::: MATERIAL SHOWN

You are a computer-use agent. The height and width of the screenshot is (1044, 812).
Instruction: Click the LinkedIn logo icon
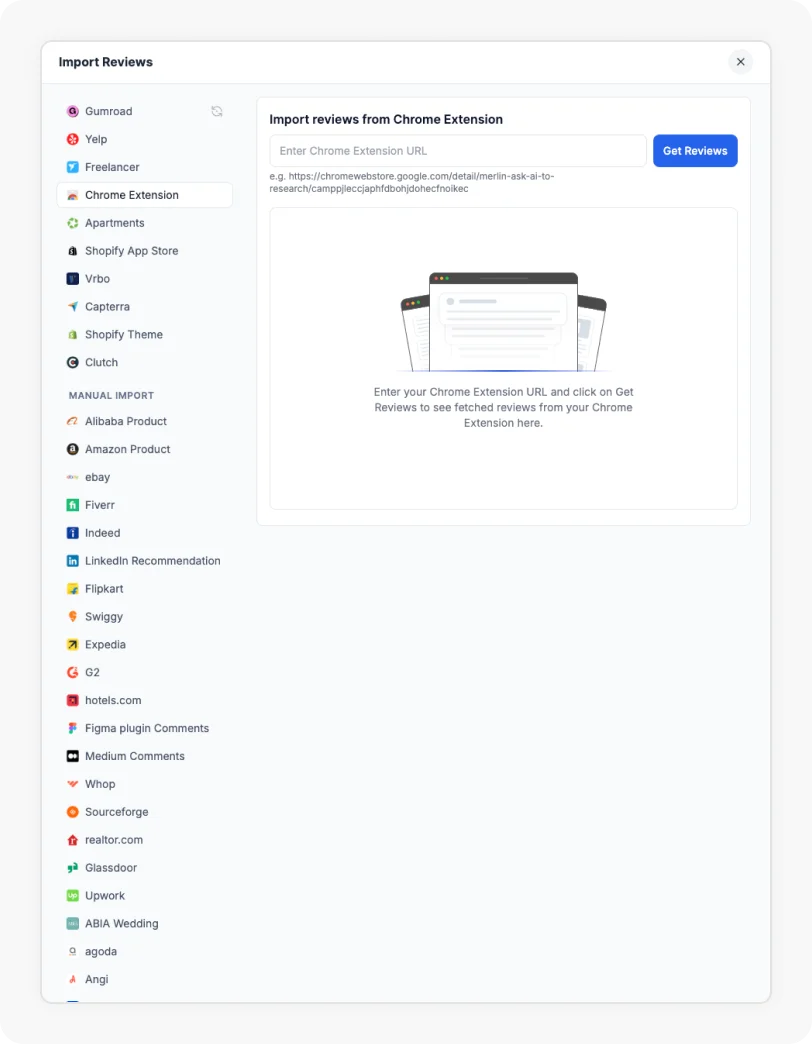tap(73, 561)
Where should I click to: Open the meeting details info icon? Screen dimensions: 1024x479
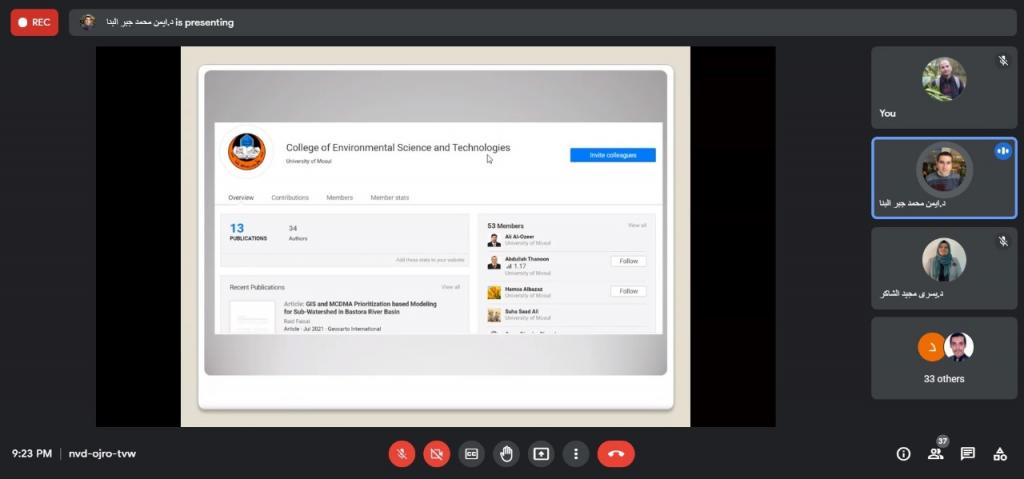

::::::
::: MATERIAL SHOWN

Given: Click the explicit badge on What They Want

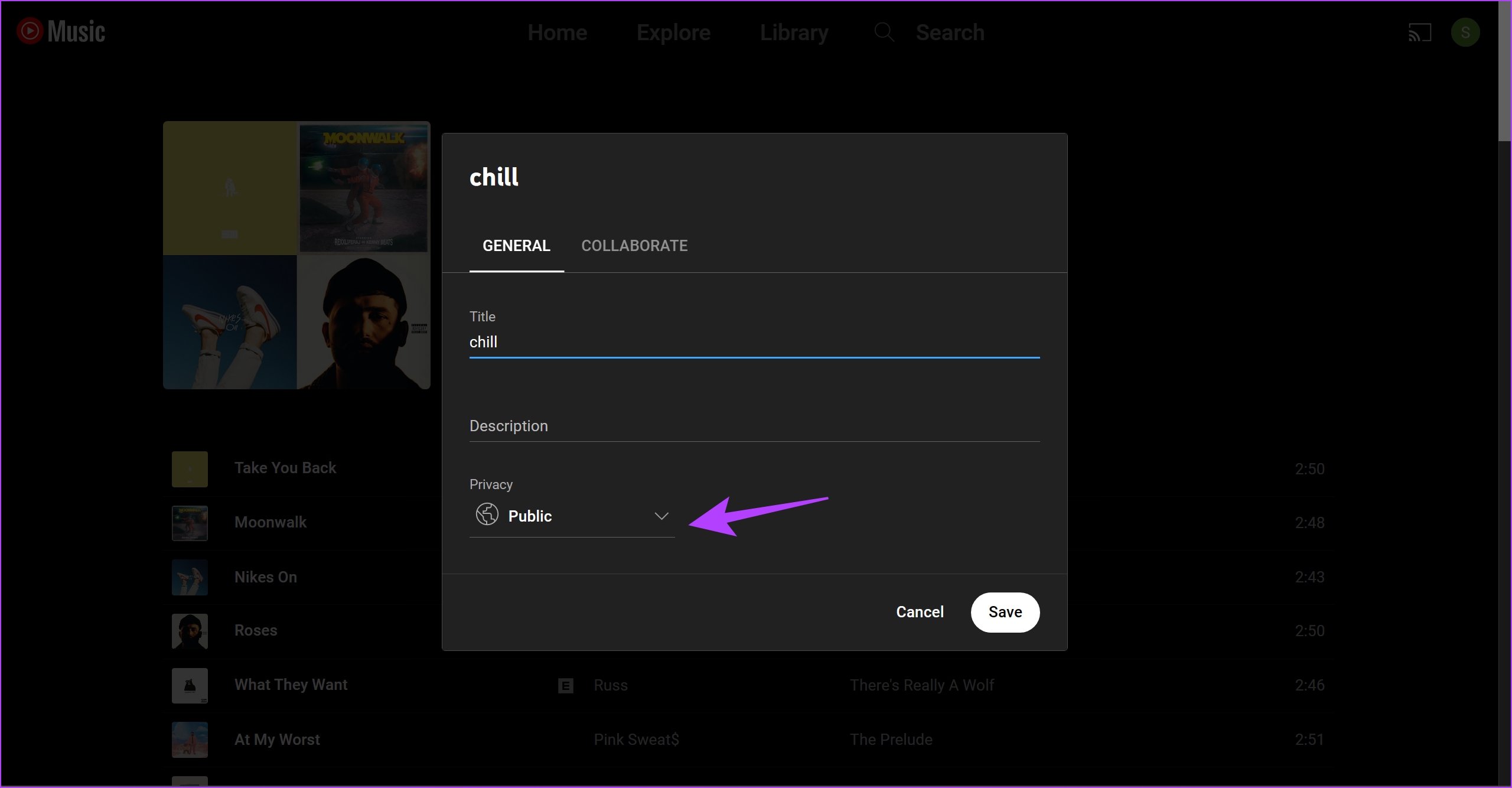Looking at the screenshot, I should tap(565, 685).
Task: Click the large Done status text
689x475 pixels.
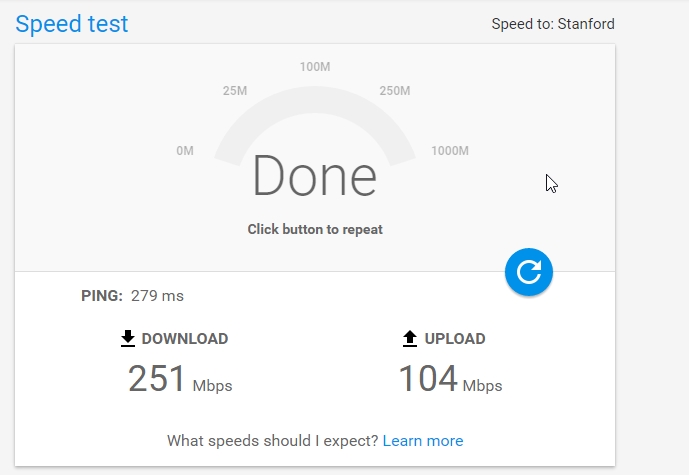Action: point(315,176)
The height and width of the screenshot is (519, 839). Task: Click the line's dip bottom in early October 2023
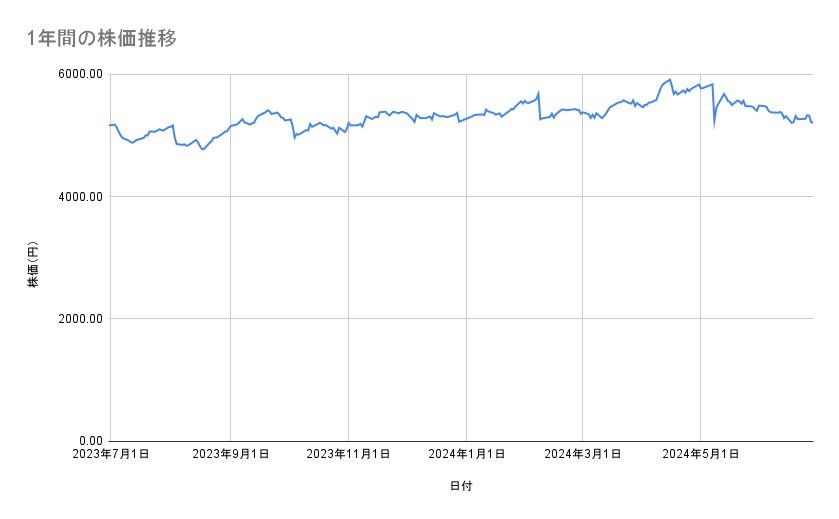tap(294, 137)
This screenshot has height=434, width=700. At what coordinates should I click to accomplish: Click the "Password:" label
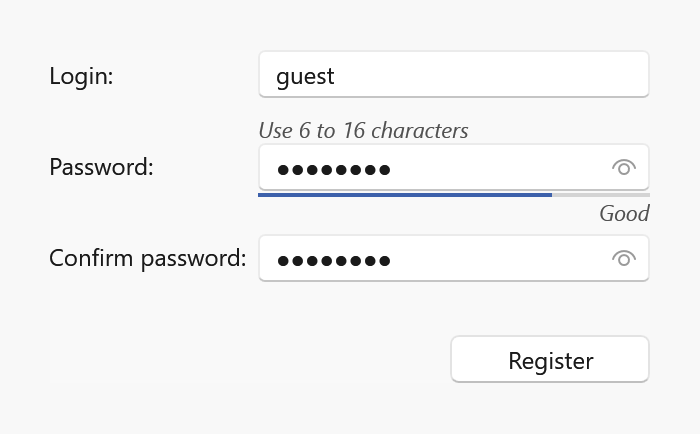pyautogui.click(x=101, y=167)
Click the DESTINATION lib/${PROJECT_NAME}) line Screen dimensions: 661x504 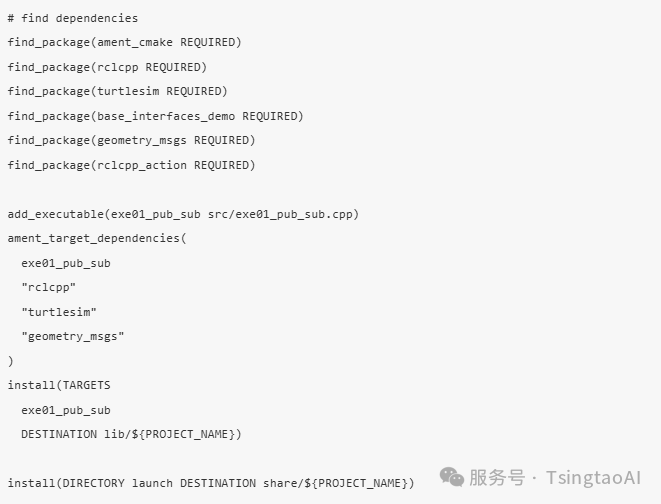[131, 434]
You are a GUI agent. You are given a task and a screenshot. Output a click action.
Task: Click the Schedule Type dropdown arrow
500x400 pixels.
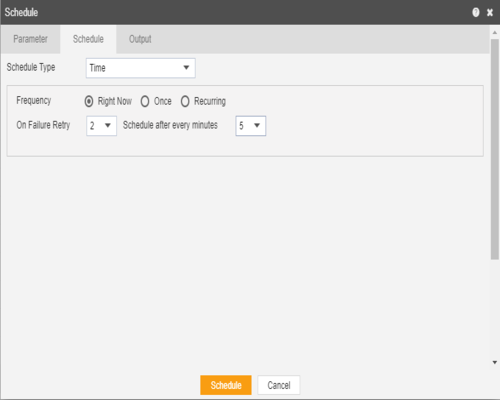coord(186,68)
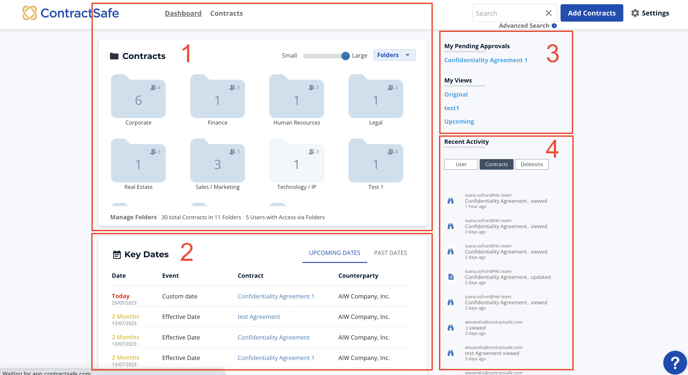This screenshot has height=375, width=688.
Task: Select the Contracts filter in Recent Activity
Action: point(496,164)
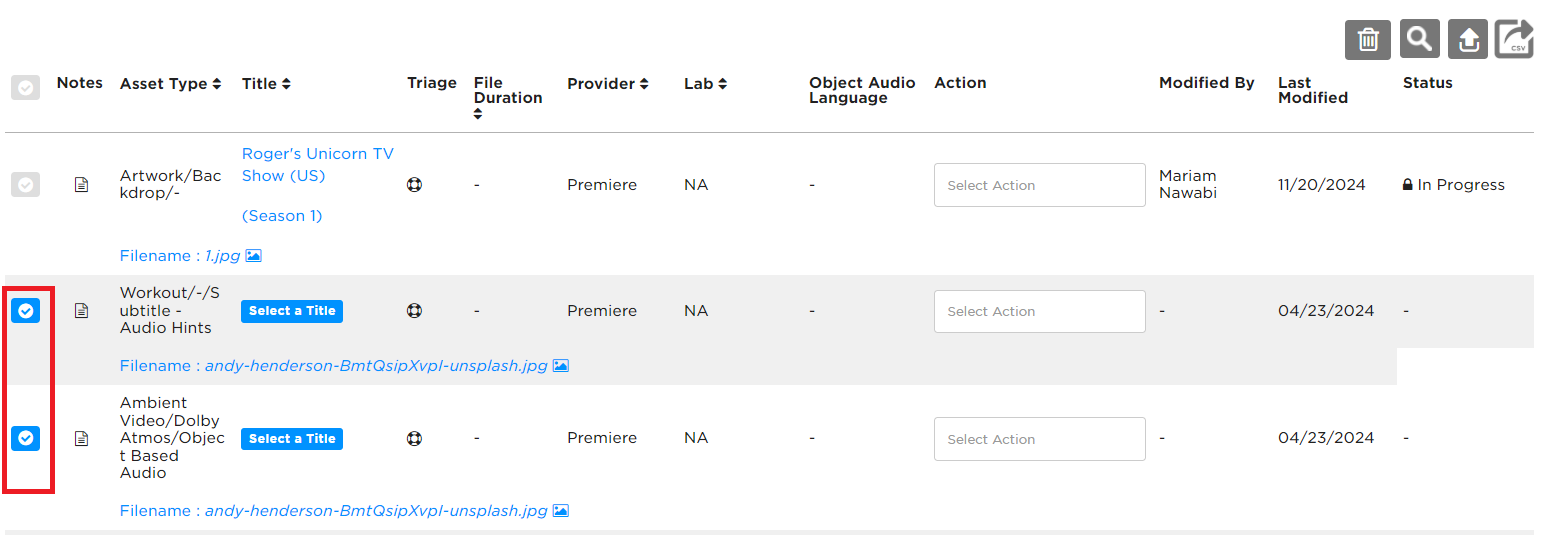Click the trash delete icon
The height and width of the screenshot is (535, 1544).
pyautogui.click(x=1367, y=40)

::::::

:: ABOUT THIS TASK ::
Transcribe, from the material above, the stretch starting at the line with "You are a computer-use" and ending at the line with "Where should I", both included, exactly. Do not carry over pictures.

:: REPLY TO THE EXERCISE ::
You are a computer-use agent. The height and width of the screenshot is (1044, 812).
Instruction: Click the LinkedIn logo icon
tap(73, 561)
Where should I click to: Open the meeting details info icon? Screen dimensions: 1024x479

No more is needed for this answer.